> [Supplied records]:
'''

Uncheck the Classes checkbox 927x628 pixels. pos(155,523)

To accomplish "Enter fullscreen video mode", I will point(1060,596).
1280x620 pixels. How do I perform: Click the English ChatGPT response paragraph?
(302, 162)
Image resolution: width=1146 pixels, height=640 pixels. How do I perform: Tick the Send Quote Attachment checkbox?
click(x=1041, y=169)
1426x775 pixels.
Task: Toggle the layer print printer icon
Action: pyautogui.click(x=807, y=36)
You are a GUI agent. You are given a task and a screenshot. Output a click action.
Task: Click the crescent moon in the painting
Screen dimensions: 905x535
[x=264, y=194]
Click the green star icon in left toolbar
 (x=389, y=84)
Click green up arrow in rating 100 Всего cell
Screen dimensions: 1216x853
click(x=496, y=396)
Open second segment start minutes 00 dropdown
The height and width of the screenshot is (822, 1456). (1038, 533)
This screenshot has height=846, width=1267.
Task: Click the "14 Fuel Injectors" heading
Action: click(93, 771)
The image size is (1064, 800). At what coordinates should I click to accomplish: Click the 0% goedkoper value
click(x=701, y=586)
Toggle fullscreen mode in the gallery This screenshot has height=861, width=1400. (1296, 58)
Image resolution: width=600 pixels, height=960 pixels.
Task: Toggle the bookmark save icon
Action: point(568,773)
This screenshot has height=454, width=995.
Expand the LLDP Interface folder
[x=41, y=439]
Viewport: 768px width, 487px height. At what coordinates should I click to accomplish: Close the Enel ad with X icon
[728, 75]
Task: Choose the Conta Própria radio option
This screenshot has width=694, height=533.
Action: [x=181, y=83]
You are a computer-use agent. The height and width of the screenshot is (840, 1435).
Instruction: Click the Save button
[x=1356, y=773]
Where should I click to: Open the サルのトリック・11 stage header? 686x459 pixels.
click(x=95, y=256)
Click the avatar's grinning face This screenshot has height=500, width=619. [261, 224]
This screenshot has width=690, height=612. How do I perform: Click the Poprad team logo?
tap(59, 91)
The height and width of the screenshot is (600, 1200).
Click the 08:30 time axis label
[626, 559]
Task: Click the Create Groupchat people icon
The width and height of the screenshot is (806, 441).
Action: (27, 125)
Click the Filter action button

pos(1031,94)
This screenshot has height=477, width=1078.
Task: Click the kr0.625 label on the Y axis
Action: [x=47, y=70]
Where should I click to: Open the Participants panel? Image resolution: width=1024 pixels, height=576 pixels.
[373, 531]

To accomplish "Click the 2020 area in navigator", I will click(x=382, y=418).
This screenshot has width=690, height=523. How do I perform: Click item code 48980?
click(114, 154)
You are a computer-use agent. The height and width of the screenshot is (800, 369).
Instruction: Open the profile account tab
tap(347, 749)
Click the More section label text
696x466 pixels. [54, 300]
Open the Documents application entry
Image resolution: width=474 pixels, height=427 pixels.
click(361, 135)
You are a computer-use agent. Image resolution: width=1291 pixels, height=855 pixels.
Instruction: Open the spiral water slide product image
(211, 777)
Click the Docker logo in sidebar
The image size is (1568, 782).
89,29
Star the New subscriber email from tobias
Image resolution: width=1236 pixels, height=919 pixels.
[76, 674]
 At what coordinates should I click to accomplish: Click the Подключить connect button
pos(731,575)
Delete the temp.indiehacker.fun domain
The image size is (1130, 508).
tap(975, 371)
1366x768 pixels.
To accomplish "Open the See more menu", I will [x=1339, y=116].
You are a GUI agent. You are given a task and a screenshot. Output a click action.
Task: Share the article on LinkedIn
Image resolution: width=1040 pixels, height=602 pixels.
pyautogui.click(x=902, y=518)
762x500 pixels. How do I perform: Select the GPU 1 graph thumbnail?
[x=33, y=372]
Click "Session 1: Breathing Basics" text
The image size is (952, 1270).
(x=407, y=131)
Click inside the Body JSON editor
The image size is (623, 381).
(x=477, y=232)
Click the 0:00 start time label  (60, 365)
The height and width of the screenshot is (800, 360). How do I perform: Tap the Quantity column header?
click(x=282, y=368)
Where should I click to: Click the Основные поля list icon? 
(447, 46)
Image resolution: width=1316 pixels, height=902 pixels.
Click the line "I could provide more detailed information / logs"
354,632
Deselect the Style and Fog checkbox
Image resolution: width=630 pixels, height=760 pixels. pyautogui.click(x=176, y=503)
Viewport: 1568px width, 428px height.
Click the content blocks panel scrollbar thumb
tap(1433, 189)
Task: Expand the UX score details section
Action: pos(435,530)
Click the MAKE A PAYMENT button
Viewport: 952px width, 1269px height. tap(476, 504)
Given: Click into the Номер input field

'''

> [Work item]: The answer should contain every line of the data, unchanged.

> [Answer section]:
Uncheck the Classes checkbox 927x628 pixels. pos(155,523)

To accomplish "Enter fullscreen video mode", I will point(1060,596).
1280x620 pixels. How do I perform: Click the English ChatGPT response paragraph?
(302, 162)
Image resolution: width=1146 pixels, height=640 pixels. How do I perform: Tick the Send Quote Attachment checkbox?
click(x=1041, y=169)
1426x775 pixels.
Task: Toggle the layer print printer icon
Action: pyautogui.click(x=807, y=36)
You are a GUI agent. You are given a task and a screenshot. Output a click action.
Task: Click the crescent moon in the painting
Screen dimensions: 905x535
[x=264, y=194]
Click the green star icon in left toolbar
 (x=389, y=84)
Click green up arrow in rating 100 Всего cell
Screen dimensions: 1216x853
click(x=496, y=396)
Open second segment start minutes 00 dropdown
The height and width of the screenshot is (822, 1456). (1038, 533)
This screenshot has height=846, width=1267.
Task: Click the "14 Fuel Injectors" heading
Action: click(93, 771)
The image size is (1064, 800). At what coordinates should I click to accomplish: Click the 0% goedkoper value
click(x=701, y=586)
Toggle fullscreen mode in the gallery This screenshot has height=861, width=1400. (1296, 58)
Image resolution: width=600 pixels, height=960 pixels.
Task: Toggle the bookmark save icon
Action: point(568,773)
This screenshot has height=454, width=995.
Expand the LLDP Interface folder
[x=41, y=439]
Viewport: 768px width, 487px height. At what coordinates should I click to accomplish: Close the Enel ad with X icon
[728, 75]
Task: Choose the Conta Própria radio option
This screenshot has width=694, height=533.
Action: [x=181, y=83]
You are a computer-use agent. The height and width of the screenshot is (840, 1435).
Instruction: Click the Save button
[x=1356, y=773]
Where should I click to: Open the サルのトリック・11 stage header? 686x459 pixels.
click(x=95, y=256)
Click the avatar's grinning face This screenshot has height=500, width=619. [261, 224]
This screenshot has width=690, height=612. How do I perform: Click the Poprad team logo?
tap(59, 91)
The height and width of the screenshot is (600, 1200).
Click the 08:30 time axis label
[626, 559]
Task: Click the Create Groupchat people icon
The width and height of the screenshot is (806, 441).
Action: (27, 125)
Click the Filter action button

pos(1031,94)
This screenshot has height=477, width=1078.
Task: Click the kr0.625 label on the Y axis
Action: [x=47, y=70]
Where should I click to: Open the Participants panel? Image resolution: width=1024 pixels, height=576 pixels.
[373, 531]

To accomplish "Click the 2020 area in navigator", I will click(x=382, y=418).
This screenshot has width=690, height=523. How do I perform: Click item code 48980?
click(114, 154)
You are a computer-use agent. The height and width of the screenshot is (800, 369).
Instruction: Open the profile account tab
tap(347, 749)
Click the More section label text
696x466 pixels. [54, 300]
Open the Documents application entry
Image resolution: width=474 pixels, height=427 pixels.
click(361, 135)
You are a computer-use agent. Image resolution: width=1291 pixels, height=855 pixels.
Instruction: Open the spiral water slide product image
(211, 777)
Click the Docker logo in sidebar
The image size is (1568, 782).
89,29
Star the New subscriber email from tobias
Image resolution: width=1236 pixels, height=919 pixels.
[76, 674]
 At what coordinates should I click to accomplish: Click the Подключить connect button
pos(731,575)
Delete the temp.indiehacker.fun domain
The image size is (1130, 508).
tap(975, 371)
1366x768 pixels.
To accomplish "Open the See more menu", I will [x=1339, y=116].
You are a GUI agent. You are given a task and a screenshot. Output a click action.
Task: Share the article on LinkedIn
Image resolution: width=1040 pixels, height=602 pixels.
pyautogui.click(x=902, y=518)
762x500 pixels. How do I perform: Select the GPU 1 graph thumbnail?
[x=33, y=372]
Click "Session 1: Breathing Basics" text
The image size is (952, 1270).
(x=407, y=131)
Click inside the Body JSON editor
The image size is (623, 381).
(x=477, y=232)
Click the 0:00 start time label  (60, 365)
The height and width of the screenshot is (800, 360). How do I perform: Tap the Quantity column header?
click(x=282, y=368)
Where should I click to: Click the Основные поля list icon? 
(447, 46)
Image resolution: width=1316 pixels, height=902 pixels.
Click the line "I could provide more detailed information / logs"
354,632
Deselect the Style and Fog checkbox
Image resolution: width=630 pixels, height=760 pixels. pyautogui.click(x=176, y=503)
Viewport: 1568px width, 428px height.
Click the content blocks panel scrollbar thumb
tap(1433, 189)
Task: Expand the UX score details section
Action: pos(435,530)
Click the MAKE A PAYMENT button
Viewport: 952px width, 1269px height. tap(476, 504)
Given: Click into the Номер input field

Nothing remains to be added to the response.